As we can see, `plm`

and `sandwich`

gave us identical clustered standard errors, whereas `clubsanwich`

returned slightly larger standard errors. Note that in the analysis above, we clustered at the county (individual) level.

Things are different if we clustered at the year (time) level. Simply change the `cluster = 'group'`

to `cluster = 'time'`

in method one, and adjust `cluster = df$new_code`

to `cluster = df$Year`

in method three. See below.
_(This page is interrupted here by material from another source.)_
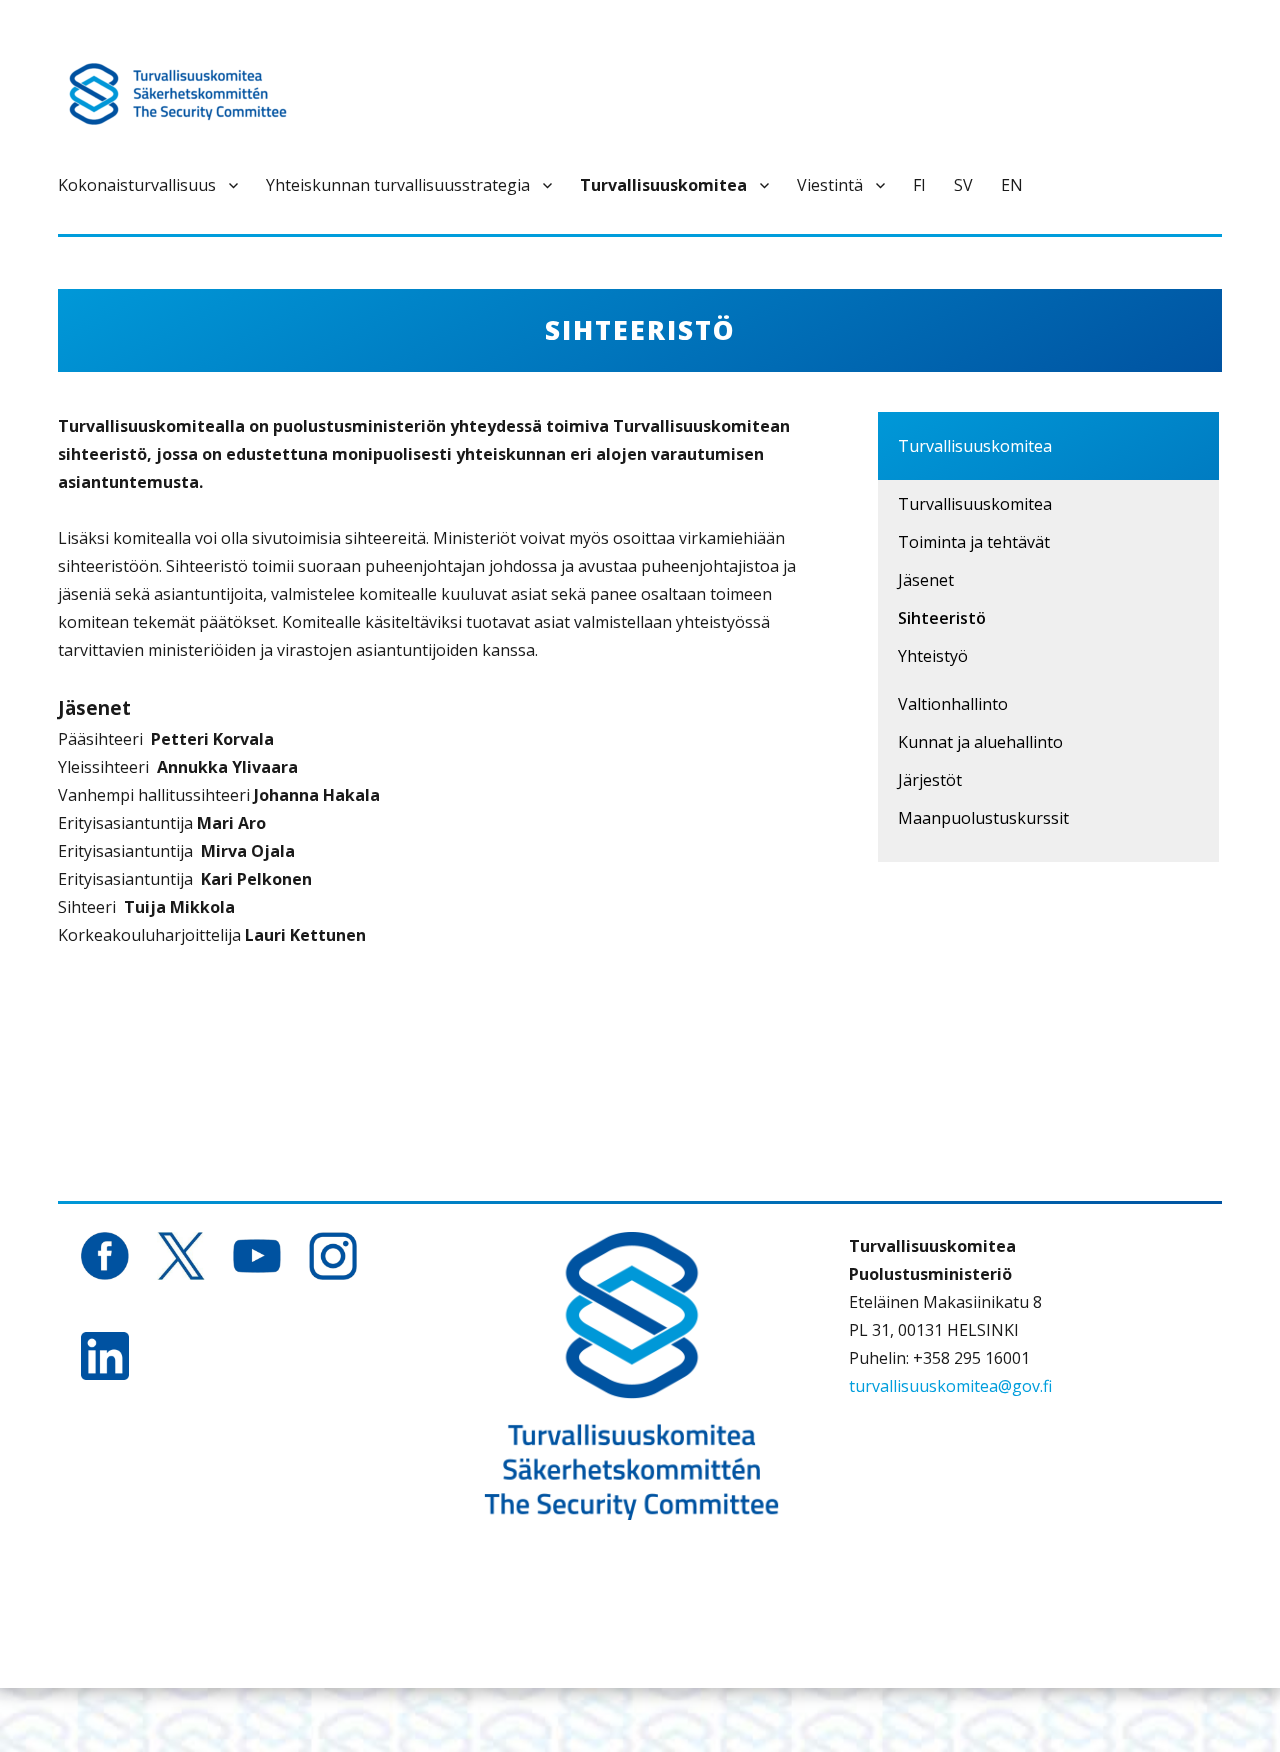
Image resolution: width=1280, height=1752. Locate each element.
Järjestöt (930, 780)
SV (963, 185)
The `vcovHC`

function from the `sandwich`

package does not allow us to choose which level to cluster the standard errors at.

```
method1_time <- coeftest(reg, vcov = function(x)
plm::vcovHC(x, method = 'arellano', cluster = 'time', type = 'HC3'))
method3_time <- coeftest(reg, vcov = function(x)
clubSandwich::vcovCR(x, type = 'CR2', cluster = df$Year))
comse_time <- bind_cols(method1_time[,2], method2[,2], method3_time[,2]) %>%
rename('plm' = '...1',
'sandwich' = '...2',
'clubsandwich' = '...3') %>% print(.)
```

```
## # A tibble: 4 x 3
## plm sandwich clubsandwich
## <dbl> <dbl> <dbl>
## 1 0.189 0.0721 0.208
## 2 0.00865 0.00360 0.00996
## 3 0.00114 0.000233 0.00124
## 4 0.00000138 0.000000375 0.00000150
```

### Takeaways

In applications where you cluster standard errors at the individual level, all three methods should work just fine. However, if you want to cluster at the time level (or other alternative levels), you may refer to the embedded `vcovHC`

function in the `plm`

package or the `vcovCR`

function from the `clubSandwich`

package.

Well, actually I would say it’s better to just stick with the `plm`

and/or `clubSandwich`

approaches regardless of what level your standard errors were clustered at. The `sandwich`

package is sort of particularly designed for clustering in `lm`

or `glm`

regressions.

### Reference

Jeffrey M Wooldridge, 2010. “Econometric Analysis of Cross Section and Panel Data,” MIT Press Books, The MIT Press, edition 2.